The House voted 68-1 for SB122, which includes those rights, and the Senate concurred with amendments on a 22-4 vote. It now goes to Gov. Gary Herbert for his signature.
Sen. Aaron Osmond, R-South Jordan, sponsor of the bill, earlier said he wants schools to recognize that "the parent really is the lead" and that will customize education to get the best outcomes for students.
Among the rights in the bill are:
• A parent is the person primarily responsible for the education of the student and the state is in a secondary and supportive role. As such, the parent has the right to reasonable academic accommodations.
• Schools shall reasonably accommodate a parent's request to "retain a student on grade level based on the student's academic ability or the student's social, emotional, or physical maturity."

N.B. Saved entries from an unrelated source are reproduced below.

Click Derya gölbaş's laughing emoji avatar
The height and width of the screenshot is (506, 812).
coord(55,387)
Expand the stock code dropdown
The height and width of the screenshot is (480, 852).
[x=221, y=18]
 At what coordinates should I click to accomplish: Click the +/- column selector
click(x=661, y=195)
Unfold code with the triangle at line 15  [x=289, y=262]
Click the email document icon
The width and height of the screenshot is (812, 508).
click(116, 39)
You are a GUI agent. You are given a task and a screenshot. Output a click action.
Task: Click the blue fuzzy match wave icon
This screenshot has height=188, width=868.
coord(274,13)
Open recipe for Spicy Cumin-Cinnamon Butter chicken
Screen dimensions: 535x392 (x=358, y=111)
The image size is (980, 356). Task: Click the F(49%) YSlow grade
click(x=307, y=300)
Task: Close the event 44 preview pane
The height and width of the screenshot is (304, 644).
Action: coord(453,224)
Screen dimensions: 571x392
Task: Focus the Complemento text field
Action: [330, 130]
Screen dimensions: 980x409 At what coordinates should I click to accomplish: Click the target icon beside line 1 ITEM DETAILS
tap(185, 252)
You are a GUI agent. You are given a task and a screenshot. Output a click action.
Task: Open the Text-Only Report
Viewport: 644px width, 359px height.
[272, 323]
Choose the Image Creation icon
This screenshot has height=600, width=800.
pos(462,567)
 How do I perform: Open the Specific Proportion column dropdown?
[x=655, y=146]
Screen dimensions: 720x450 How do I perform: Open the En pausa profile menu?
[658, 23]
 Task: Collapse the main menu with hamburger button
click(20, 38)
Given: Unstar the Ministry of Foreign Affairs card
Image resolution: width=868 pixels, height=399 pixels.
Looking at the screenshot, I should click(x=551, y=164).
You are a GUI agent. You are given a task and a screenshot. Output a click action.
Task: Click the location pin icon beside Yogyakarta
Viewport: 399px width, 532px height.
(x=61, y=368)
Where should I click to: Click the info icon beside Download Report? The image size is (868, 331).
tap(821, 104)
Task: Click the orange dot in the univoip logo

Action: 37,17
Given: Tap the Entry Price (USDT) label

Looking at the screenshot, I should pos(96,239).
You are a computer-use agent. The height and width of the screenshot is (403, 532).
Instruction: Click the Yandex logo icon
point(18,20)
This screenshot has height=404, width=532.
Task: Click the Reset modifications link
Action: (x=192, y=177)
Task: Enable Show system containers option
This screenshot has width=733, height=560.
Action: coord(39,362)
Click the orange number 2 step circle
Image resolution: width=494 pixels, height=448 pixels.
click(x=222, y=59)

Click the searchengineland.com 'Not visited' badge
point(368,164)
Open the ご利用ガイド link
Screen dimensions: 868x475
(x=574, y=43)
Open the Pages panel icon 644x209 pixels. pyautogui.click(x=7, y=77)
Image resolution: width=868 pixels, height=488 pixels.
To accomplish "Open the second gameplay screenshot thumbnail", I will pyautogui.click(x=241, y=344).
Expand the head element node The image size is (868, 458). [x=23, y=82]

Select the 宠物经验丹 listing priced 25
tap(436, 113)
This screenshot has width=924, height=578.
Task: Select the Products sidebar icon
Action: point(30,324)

• Schools shall reasonably accommodate a parent's request to visit and observe a child's class.
• Schools shall reasonably accommodate a written request from a parent to excuse the student from attendance for a family event or to visit a doctor, without obtaining a note from the provider.
• Schools shall "reasonably accommodate a parent's written request "to place a student in a specialized class or an advanced course."
• Schools shall allow students to earn credit toward high school graduation without completing a course by testing out of it or demonstrating competency in course standards.
• Schools shall reasonably accommodate a parent's request to meet with a teacher.
• Upon written request of a parent, schools shall excuse the student from taking year-end assessment tests.
• Schools shall give parents copies of their discipline policies.